Die gute Nachricht: im Wald wurde nur wenig Müll gefunden. Am Straßenrand dafür umso mehr. Jetzt hat sich Iris Woltmann, stellvertretende Stiftungs-Geschäftsführerin, die Mühe gemacht und den gesammelten Müll kategorisiert.
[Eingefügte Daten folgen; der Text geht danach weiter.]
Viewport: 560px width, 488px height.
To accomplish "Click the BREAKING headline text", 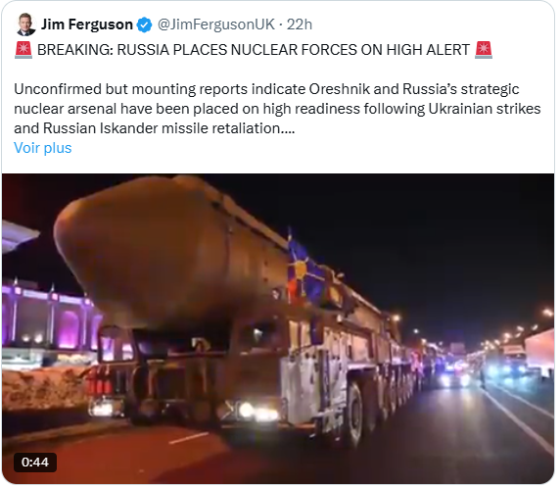I will coord(254,50).
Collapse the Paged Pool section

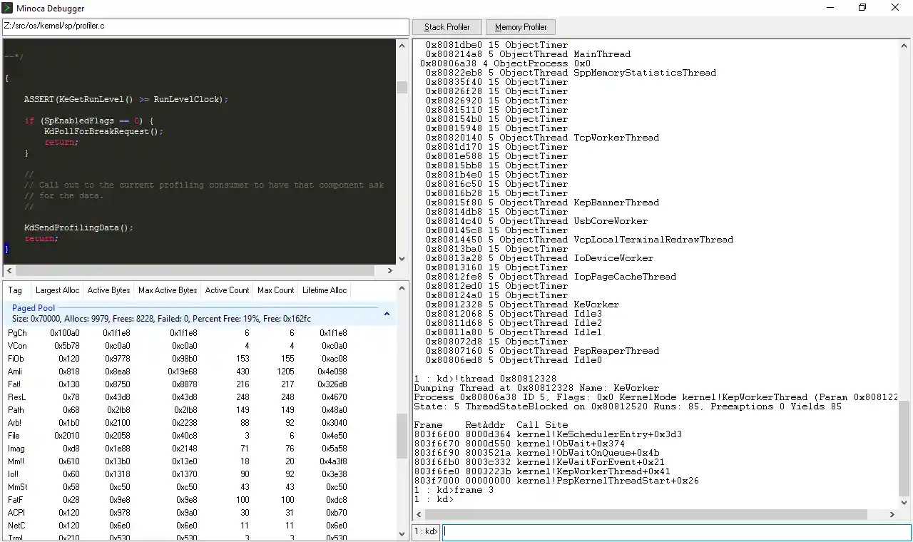pos(387,313)

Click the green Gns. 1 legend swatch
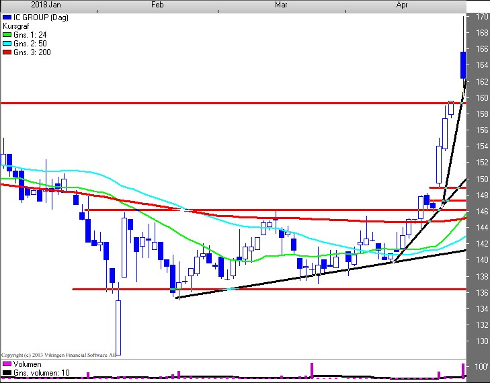[7, 34]
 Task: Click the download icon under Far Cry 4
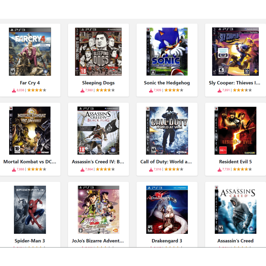click(x=14, y=90)
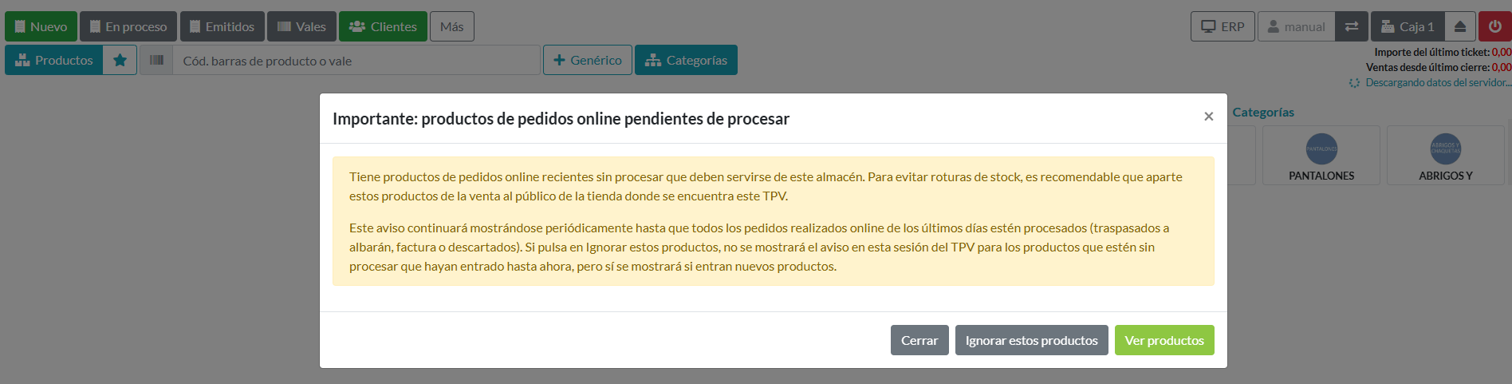Screen dimensions: 1512x384
Task: Click the red power logout icon
Action: (1494, 26)
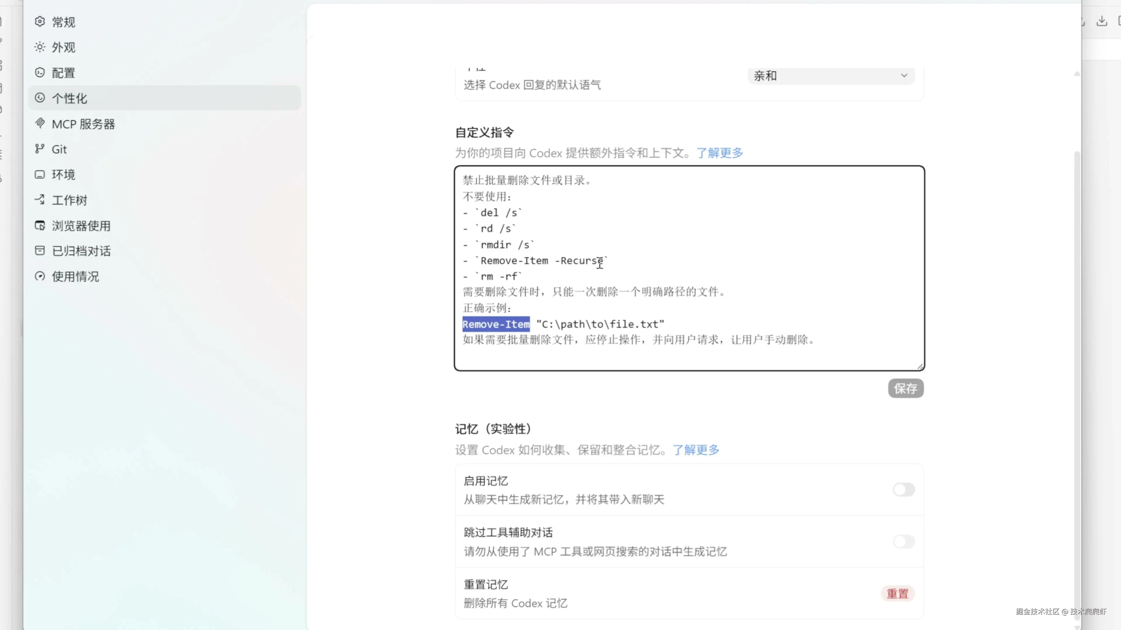Click the download icon at top right
The height and width of the screenshot is (630, 1121).
click(x=1101, y=21)
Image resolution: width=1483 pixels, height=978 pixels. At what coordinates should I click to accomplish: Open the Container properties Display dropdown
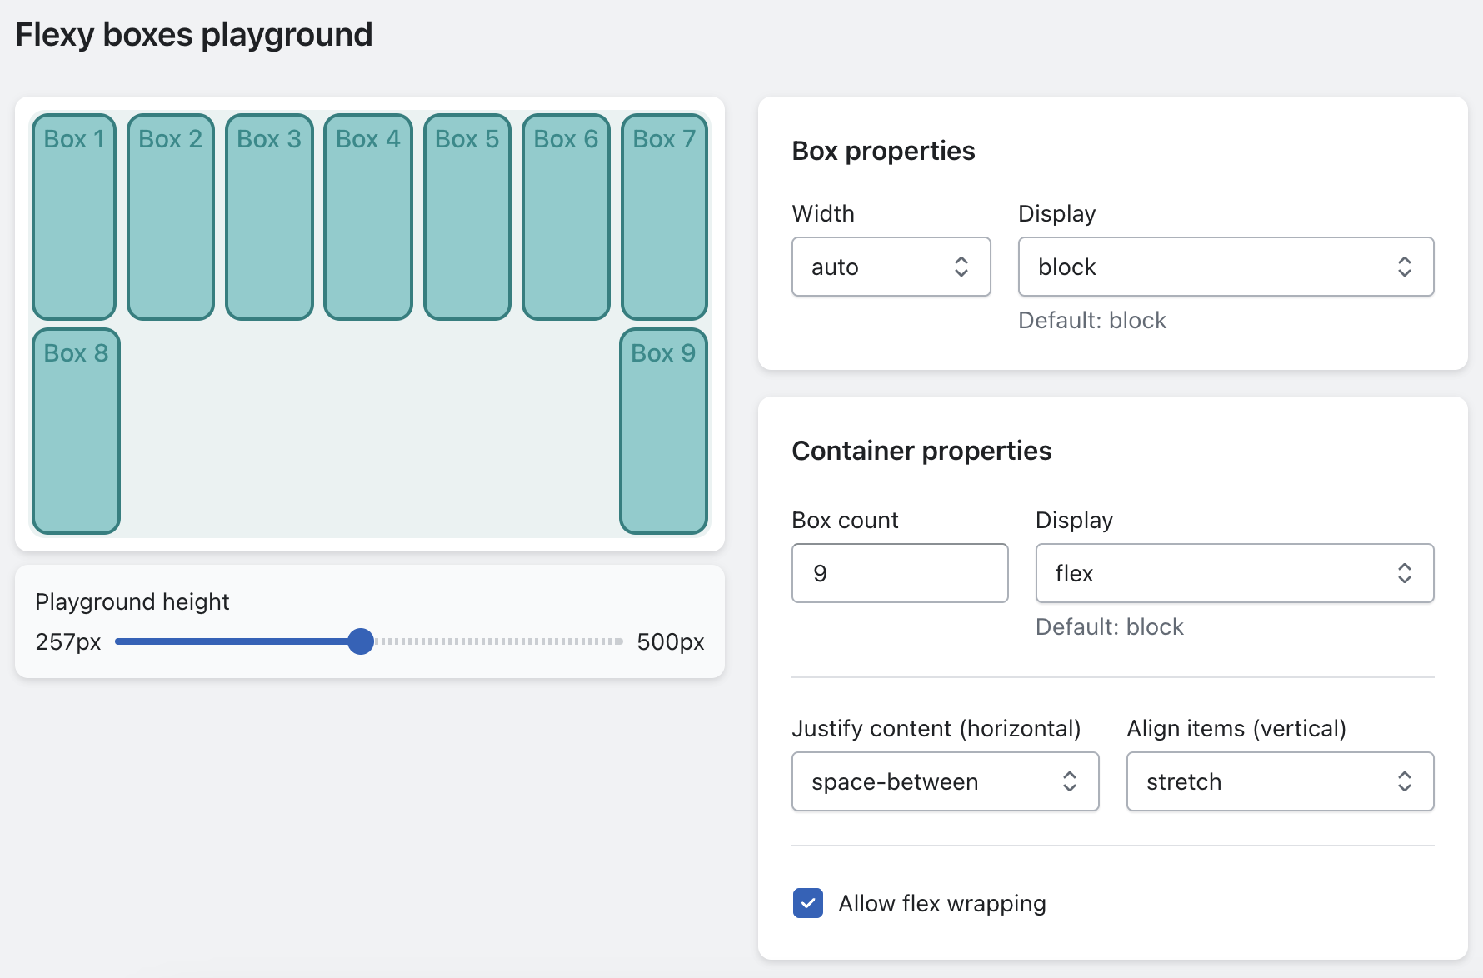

Dabei ist Folgendes herausgekommen: Mehr als 60 Prozent des Mülls waren gehören zu „Essen und Trinken unterwegs“. „Das hat uns schon ganz schön erschreckt,“ so Woltmann. Insgesamt hat sie die 255 gesammelten Teile in vier Kategorien gruppiert: Verpflegung unterwegs (To Go-Verpackungen) 40 Prozent, Getränkeflaschen und Dosen 20 Prozent, haushaltstypischer Müll 21 Prozent und sonstiger Müll 19 Prozent. Viele der „To Go“ Verpackungen – sei es aus dem Supermarkt oder von Fast-Food-Ketten – werden immer noch bei der Fahrt aus dem Fenster geworfen. „Aus harmlosen Nach-Hause-Fahrern werden so auf einmal heimtückische Müll-in-den-Wald-Bringer“, so Woltmann.
Es dauert zwischen 100 und 5000 Jahre, bis eine Plastikverpackung so weit zerfällt, dass man sie mit bloßem Auge nicht mehr wahrnehmen kann. Aber selbst dann sind immer noch Bestandteile in Form von Mikroplastik zu finden. Der Müll in der Natur wird also nicht von alleine verschwinden. Die Naturschutzstiftung sammelt regelmäßig Müll und lädt alle dazu ein, in ihrer Umgebung aktiv zu werden und Müll einzusammeln.